Все пережитое Шмелевым в результате вылилось в горькую и потрясающую книгу «Солнце мертвых». Он перестал щадить палачей его сына и со всей страстью своего художественного дарования обрушился на них: «Не знаю, сколько убивают на Чикагских бойнях, тут дело было проще – убивали и зарывали, а то и совсем просто – заваливали овраги, а то и совсем просто-просто – выкидывали в море. По воле людей, которые открыли тайну сделать человечество счастливым, для этого надо начать с человеческих боен. И вот убивали ночью, днем спали. Одни спали, а другие в подвалах ждали, целые армии в подвалах ждали. Юных, зрелых и старых, с горячей кровью. Недавно они бились открыто, Родину защищали, Родину и Европу защищали на полях прусских и австрийских, степях российских. Теперь замученные попали они в подвалы, их засадили крепко, морили, чтоб отнять силы. Из подвалов их брали и убивали. Ну вот в зимнее дождливое утро, когда солнце завалили тучи, в подвалах Крыма свалены были десятки тысяч человеческих жизней и дожидались своего убийцу.
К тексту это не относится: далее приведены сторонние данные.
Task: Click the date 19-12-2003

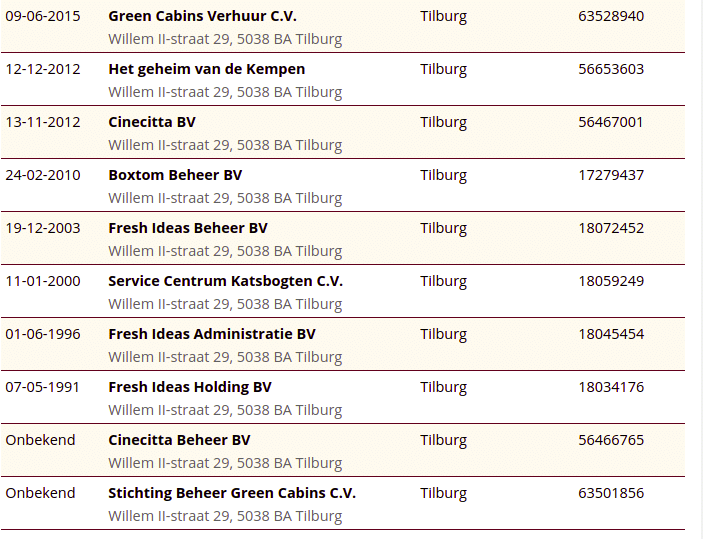Action: tap(43, 228)
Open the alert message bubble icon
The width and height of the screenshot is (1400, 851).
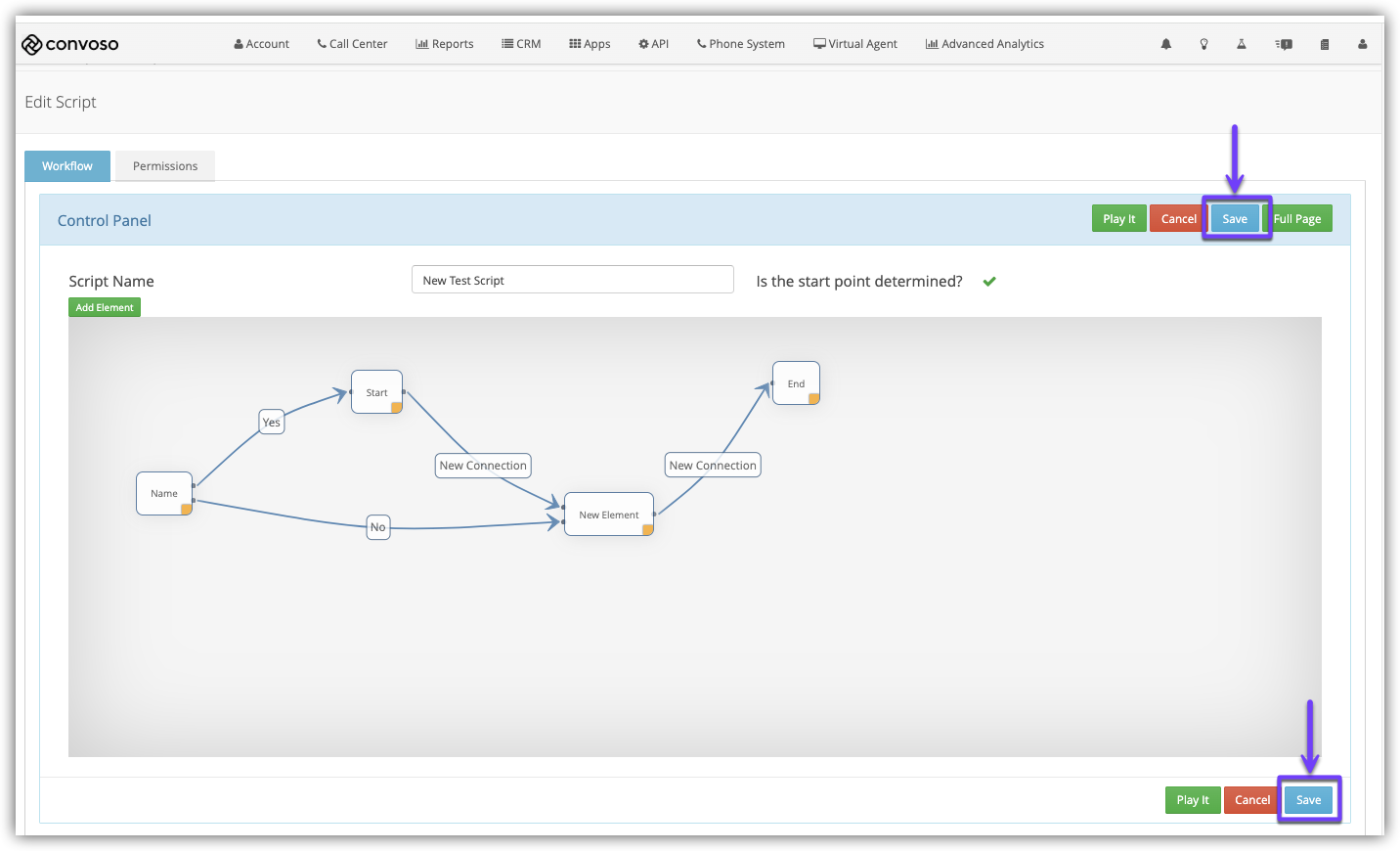1285,44
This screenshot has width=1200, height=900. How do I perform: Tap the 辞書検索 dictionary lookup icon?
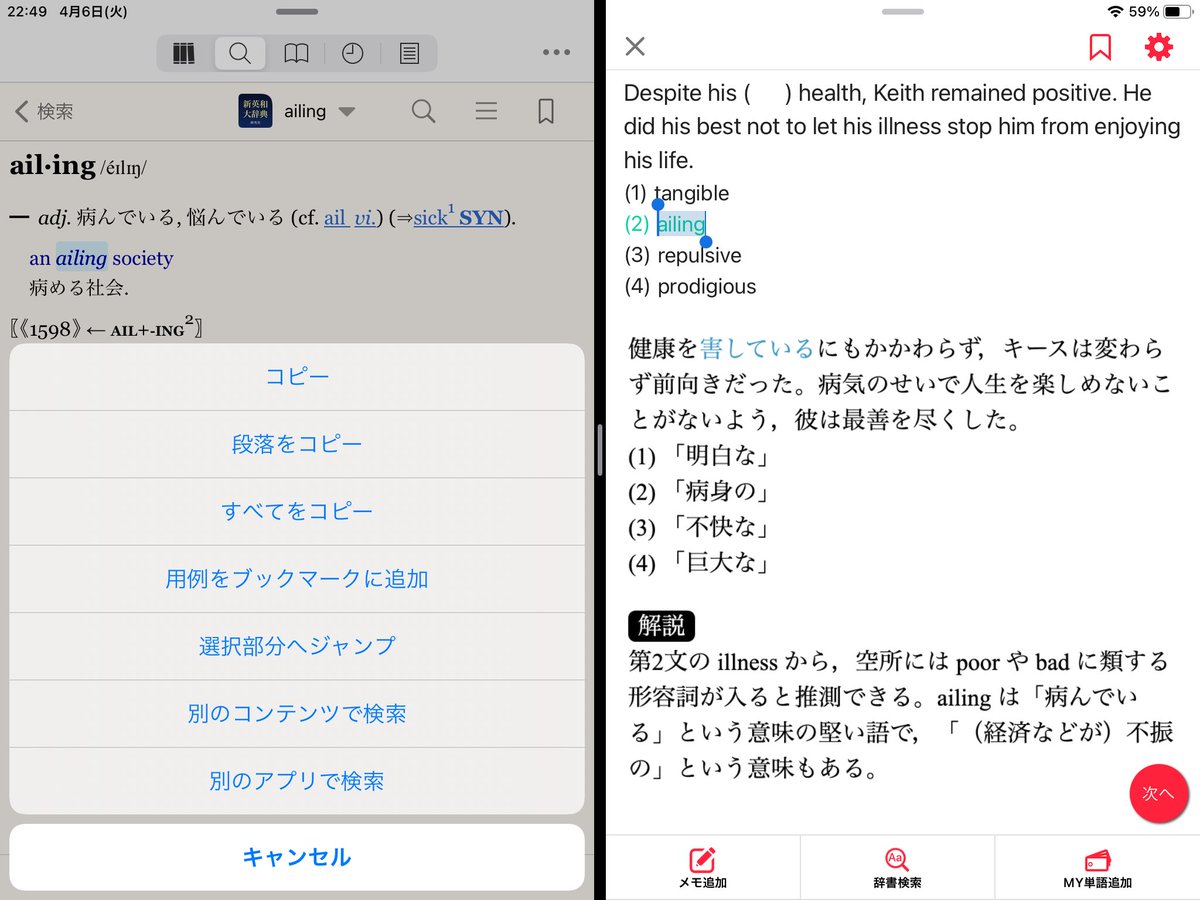click(x=896, y=866)
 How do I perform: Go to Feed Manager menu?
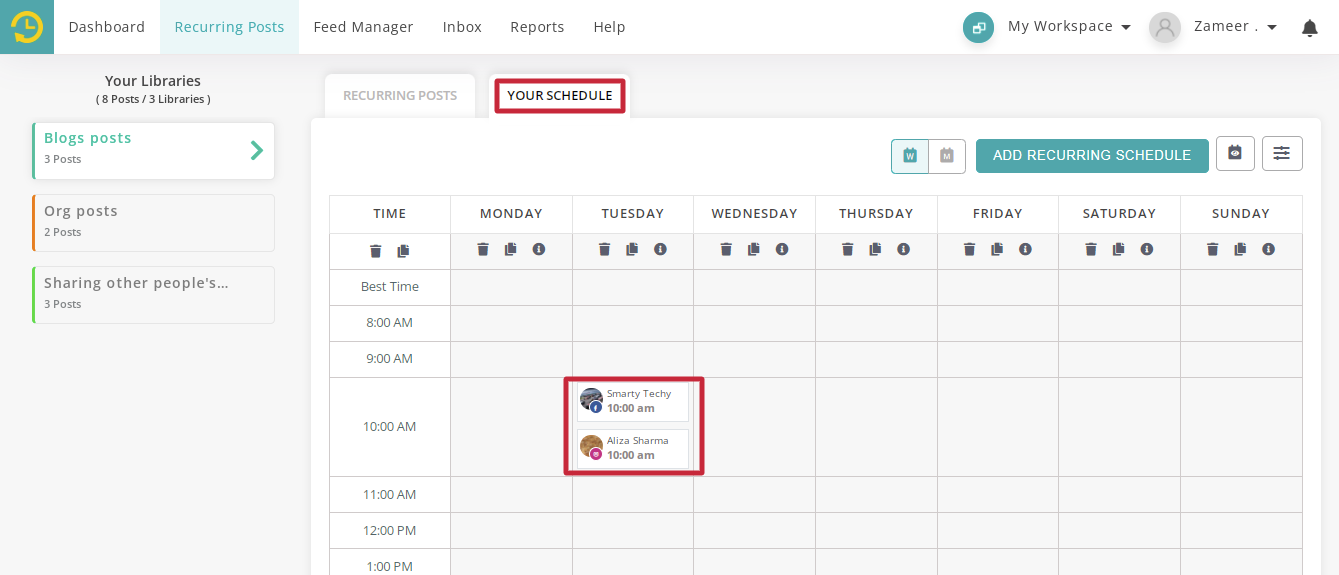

И над ними жили и спали те, кто убивать хотят. А на столах пачки листков лежали, на которых к ночи ставили красную букву, одну роковую букву. С этой буквы пишется два дорогих слова: Родина и Россия. «Расход» и «расстрел» тоже начинаются с этой буквы. Ни Родины, ни России не знали те, что убивать хотят. Теперь это ясно».
«ШМЕЛЬ»
(2010)
Мохнатый шмель…
Чего только не было в моей жизни связано с этой песней. Однажды секретарша какого-то начальника не поверила, что звонит именно Михалков, и я напел ей в ухо: «Мохнатый шмель – на душистый хмель…» А недавно на конкурсе «Калина красная» в самарской колонии мне спели «Шмеля» заключенные…
Я не уважаю артистов, которые говорят, что какая-то роль – это их крест. «Ох, как я устал! Отойдите от меня!» Человек, который знает тебя по фильмам, убежден, что и ты его знаешь. Что ты тоже видел его с экрана.
Так зачем его разочаровывать и рожу кривить?
Если просят спеть «Шмеля» – на встрече со зрителями или на чьем-то дне рождения, – я к этому спокойно отношусь. Вокал не моя профессия, но раз вам нравится – спою, как смогу. Хотя говоря откровенно: «Не для меня придет весна» или «Во субботу, в день ненастный» – спою с большим удовольствием, чем «Шмеля».